>>>

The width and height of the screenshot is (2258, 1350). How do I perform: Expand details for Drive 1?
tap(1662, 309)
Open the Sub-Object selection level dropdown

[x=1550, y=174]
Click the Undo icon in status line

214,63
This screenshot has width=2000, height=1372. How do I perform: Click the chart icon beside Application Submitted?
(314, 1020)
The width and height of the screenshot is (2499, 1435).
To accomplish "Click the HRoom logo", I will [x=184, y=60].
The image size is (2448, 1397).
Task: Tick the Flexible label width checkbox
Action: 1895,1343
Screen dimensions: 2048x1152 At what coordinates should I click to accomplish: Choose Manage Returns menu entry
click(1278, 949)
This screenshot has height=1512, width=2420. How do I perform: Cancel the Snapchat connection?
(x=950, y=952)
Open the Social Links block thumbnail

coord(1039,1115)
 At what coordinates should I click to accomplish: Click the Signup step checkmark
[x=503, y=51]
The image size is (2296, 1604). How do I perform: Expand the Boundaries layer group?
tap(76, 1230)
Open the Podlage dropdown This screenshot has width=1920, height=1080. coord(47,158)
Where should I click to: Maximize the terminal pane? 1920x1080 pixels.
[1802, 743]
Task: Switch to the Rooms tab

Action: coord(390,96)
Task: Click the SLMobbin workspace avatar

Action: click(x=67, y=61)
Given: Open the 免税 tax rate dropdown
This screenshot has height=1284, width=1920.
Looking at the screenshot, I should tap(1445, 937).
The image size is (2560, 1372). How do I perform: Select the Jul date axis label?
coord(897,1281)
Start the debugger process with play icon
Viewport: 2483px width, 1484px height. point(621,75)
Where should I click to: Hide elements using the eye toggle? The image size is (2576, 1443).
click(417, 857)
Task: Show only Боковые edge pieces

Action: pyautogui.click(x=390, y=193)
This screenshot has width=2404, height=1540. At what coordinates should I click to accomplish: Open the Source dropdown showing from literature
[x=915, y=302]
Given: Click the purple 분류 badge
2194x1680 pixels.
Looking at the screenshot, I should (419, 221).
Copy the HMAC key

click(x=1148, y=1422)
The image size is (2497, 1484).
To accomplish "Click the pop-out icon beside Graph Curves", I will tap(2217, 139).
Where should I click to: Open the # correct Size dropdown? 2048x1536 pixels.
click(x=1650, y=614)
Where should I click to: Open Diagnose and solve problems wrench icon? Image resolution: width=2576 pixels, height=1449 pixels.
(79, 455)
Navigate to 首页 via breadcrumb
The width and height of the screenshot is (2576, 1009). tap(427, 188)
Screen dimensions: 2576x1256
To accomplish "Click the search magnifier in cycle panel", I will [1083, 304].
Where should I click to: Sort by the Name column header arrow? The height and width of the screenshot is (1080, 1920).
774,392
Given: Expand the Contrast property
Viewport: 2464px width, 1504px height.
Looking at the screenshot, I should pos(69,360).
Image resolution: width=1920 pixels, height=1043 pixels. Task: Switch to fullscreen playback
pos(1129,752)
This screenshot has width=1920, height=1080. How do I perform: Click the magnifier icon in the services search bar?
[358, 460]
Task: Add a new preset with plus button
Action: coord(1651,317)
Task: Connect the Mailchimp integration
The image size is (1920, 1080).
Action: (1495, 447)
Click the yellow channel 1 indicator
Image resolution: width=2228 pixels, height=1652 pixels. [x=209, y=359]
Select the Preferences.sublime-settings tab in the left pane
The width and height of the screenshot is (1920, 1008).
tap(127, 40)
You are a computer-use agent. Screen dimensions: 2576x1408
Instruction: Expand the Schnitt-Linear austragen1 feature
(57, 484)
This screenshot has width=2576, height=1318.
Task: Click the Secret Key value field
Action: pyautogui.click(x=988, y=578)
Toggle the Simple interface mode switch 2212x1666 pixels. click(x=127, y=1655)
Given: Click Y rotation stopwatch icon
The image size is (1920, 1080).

<<<

**To do:** Work out how many lines in the entries contain the string "Given", then reply with that number and nothing more.

**Answer below:** 4